Extract:
Gravois Park Buildings Are Catnip for St. Louis Copper Thieves

The former St. Alexius and its next-door neighbor have seen 80 police calls this year alone

Sep 11, 2023 at 11:12 am
click to enlarge Photo of alleged scrap thief caught in the act by security at the old St. Alexius Hospital's Jefferson Campus.
Courtesy photo
This photo by a security guard shows an alleged scrap thief working in broad daylight at the old St. Alexius Hospital's Jefferson Campus.

A pair of large vacant buildings in St. Louis’ Gravois Park neighborhood are proving popular with scrap metal thieves, who have gone to incredible lengths to pilfer from them.

So far this year St. Louis police have been called more than 80 times to the Jefferson Campus of the shuttered St. Alexius Hospital and the abandoned National Graphics building next door. The two buildings sit on adjacent blocks of Miami Street, near Jefferson Avenue.

"It's the copper," says Jeff Ahlholm, who owns the land the old hospital sits upon. "Literally they will pass over taking other stuff that might even have greater value. But [copper] is what they know."

Ahlholm says the thieving operations are often sophisticated.

"That's what's been shocking," he says. "Some of the arrests have involved groups that are doing this slowly and strategically, almost like it's their profession. It's staged over days and days, even weeks."

According to Ahlholm, a group of thieves were in the middle of methodically disassembling a large boiler in the basement of the old hospital over a period of days when he had new fencing put up. He says the thieves destroyed the fencing in what he calls an act of "retribution."

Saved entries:
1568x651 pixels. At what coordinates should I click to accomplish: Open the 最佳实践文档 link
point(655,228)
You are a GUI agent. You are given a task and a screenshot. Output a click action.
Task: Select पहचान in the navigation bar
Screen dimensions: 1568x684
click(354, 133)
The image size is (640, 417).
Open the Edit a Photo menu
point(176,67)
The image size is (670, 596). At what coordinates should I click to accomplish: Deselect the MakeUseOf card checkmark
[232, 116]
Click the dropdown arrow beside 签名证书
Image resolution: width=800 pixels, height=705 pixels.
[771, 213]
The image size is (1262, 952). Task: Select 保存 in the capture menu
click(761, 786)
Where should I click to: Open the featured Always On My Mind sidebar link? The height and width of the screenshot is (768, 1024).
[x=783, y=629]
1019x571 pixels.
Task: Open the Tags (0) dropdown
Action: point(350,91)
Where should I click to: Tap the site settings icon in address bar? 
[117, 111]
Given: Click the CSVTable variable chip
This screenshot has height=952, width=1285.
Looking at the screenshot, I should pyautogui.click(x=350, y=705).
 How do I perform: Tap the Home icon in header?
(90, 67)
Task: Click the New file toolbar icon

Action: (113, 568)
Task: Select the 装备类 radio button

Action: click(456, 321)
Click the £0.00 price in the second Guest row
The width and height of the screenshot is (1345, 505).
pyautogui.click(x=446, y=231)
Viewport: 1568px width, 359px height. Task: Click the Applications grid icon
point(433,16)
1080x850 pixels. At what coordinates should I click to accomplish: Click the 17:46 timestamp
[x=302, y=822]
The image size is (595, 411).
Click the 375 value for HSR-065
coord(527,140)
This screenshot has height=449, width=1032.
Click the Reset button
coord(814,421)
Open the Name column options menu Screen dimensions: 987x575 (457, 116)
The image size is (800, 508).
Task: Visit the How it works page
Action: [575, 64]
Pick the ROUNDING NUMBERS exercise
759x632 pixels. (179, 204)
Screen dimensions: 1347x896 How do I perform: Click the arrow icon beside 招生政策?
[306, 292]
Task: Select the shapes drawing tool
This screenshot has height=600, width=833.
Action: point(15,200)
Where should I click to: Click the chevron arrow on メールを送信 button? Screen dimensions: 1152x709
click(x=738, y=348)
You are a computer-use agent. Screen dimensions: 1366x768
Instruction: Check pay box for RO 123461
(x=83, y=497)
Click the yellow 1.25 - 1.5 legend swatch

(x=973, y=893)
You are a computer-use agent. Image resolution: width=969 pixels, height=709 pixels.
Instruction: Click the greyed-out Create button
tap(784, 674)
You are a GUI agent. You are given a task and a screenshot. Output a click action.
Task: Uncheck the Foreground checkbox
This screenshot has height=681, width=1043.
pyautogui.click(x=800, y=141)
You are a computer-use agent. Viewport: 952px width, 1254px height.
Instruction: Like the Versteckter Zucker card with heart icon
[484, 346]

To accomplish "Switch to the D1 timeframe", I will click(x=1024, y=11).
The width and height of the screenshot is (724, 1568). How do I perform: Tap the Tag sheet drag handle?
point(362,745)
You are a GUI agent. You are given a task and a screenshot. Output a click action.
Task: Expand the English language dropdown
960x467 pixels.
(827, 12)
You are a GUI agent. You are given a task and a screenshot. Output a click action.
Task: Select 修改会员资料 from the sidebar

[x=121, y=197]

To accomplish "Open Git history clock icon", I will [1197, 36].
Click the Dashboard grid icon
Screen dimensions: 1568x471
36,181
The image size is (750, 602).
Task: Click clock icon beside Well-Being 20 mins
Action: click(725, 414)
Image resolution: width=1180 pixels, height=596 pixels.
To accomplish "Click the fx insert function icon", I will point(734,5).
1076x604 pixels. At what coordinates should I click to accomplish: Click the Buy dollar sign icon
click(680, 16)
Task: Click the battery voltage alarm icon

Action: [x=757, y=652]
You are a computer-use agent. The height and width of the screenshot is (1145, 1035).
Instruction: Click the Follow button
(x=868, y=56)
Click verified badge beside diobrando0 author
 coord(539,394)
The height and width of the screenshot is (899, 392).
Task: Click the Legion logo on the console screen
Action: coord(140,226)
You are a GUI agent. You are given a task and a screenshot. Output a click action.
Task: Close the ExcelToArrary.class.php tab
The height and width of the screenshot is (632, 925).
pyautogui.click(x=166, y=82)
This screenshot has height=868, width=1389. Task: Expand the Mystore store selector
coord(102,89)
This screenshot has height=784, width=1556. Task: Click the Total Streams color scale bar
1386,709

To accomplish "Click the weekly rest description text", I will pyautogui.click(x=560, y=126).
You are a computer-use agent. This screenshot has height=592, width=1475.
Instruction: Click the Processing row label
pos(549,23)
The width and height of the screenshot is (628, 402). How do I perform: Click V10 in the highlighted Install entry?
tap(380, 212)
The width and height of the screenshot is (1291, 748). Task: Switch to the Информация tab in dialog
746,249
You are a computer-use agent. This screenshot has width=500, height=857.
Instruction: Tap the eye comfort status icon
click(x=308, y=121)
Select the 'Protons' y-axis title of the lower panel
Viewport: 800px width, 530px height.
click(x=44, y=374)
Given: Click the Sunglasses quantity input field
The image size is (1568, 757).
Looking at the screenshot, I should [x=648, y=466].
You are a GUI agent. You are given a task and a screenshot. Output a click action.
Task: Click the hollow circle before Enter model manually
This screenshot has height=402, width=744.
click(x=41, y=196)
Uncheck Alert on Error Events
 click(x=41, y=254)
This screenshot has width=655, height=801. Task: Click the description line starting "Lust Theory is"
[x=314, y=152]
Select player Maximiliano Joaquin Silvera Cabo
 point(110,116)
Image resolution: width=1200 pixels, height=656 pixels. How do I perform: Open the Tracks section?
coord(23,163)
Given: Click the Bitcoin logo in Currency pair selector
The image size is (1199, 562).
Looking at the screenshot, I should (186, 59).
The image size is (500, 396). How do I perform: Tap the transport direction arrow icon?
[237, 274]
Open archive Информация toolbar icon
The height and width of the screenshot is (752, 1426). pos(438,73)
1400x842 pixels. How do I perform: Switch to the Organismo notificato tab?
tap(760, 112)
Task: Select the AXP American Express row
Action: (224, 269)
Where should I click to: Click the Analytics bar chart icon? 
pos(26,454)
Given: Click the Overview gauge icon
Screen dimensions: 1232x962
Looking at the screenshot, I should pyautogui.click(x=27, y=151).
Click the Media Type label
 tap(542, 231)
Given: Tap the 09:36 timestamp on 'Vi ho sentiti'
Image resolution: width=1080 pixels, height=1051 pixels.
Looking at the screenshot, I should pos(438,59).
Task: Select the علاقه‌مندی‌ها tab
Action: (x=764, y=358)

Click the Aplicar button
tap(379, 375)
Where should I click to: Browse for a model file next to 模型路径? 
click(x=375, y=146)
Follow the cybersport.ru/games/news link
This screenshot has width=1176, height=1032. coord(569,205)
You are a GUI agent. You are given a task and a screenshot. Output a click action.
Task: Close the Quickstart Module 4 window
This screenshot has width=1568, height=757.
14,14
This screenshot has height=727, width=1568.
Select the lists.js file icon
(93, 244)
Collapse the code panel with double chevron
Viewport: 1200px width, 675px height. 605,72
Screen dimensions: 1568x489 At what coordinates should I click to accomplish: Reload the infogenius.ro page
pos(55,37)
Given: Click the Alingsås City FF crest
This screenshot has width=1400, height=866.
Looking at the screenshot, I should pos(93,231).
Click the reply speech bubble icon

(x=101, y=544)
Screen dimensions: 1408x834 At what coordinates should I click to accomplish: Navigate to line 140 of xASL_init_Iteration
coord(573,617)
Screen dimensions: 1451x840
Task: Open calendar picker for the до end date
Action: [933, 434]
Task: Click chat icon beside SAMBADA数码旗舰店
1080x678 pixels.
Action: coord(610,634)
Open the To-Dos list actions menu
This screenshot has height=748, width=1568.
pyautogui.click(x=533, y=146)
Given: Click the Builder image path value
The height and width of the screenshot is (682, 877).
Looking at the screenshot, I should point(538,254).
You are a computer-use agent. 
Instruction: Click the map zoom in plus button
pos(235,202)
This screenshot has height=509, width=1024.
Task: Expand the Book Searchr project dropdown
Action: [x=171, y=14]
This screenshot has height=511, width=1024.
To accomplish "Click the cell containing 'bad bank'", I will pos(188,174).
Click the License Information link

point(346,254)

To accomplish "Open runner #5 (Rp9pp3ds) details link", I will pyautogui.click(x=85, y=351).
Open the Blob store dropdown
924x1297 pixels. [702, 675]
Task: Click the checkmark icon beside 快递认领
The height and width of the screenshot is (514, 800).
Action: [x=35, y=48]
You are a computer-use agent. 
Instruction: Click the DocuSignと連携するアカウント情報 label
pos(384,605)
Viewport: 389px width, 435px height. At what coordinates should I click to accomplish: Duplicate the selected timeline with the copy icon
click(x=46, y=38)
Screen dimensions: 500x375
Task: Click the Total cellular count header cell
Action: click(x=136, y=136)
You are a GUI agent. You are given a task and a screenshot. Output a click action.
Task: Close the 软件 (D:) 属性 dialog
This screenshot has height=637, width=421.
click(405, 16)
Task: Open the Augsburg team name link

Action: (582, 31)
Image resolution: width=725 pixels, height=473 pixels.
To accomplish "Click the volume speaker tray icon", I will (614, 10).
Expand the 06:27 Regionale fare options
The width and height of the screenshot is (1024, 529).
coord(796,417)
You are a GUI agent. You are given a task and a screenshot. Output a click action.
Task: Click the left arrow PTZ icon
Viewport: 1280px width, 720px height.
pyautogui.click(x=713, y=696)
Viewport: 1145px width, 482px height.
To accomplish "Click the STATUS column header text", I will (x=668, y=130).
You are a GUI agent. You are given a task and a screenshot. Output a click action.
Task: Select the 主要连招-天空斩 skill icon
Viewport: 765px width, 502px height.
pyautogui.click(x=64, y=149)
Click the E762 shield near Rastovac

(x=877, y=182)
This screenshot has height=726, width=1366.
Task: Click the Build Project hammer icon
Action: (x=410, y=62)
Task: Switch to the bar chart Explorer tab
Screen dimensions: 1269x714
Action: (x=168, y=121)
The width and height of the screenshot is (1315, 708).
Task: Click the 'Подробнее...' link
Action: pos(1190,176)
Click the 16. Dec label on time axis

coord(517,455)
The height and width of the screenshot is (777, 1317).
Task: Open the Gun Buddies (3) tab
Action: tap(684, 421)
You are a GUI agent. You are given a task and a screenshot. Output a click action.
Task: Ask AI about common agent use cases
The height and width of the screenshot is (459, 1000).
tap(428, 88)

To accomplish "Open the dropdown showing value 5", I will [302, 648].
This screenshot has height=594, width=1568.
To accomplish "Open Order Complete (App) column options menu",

Task goal: Could you copy the copper theft article word for word, from "Sep 11, 2023" up to and including "near Jefferson Avenue."?

Answer section:
Sep 11, 2023 at 11:12 am
click to enlarge Photo of alleged scrap thief caught in the act by security at the old St. Alexius Hospital's Jefferson Campus.
Courtesy photo
This photo by a security guard shows an alleged scrap thief working in broad daylight at the old St. Alexius Hospital's Jefferson Campus.

A pair of large vacant buildings in St. Louis’ Gravois Park neighborhood are proving popular with scrap metal thieves, who have gone to incredible lengths to pilfer from them.

So far this year St. Louis police have been called more than 80 times to the Jefferson Campus of the shuttered St. Alexius Hospital and the abandoned National Graphics building next door. The two buildings sit on adjacent blocks of Miami Street, near Jefferson Avenue.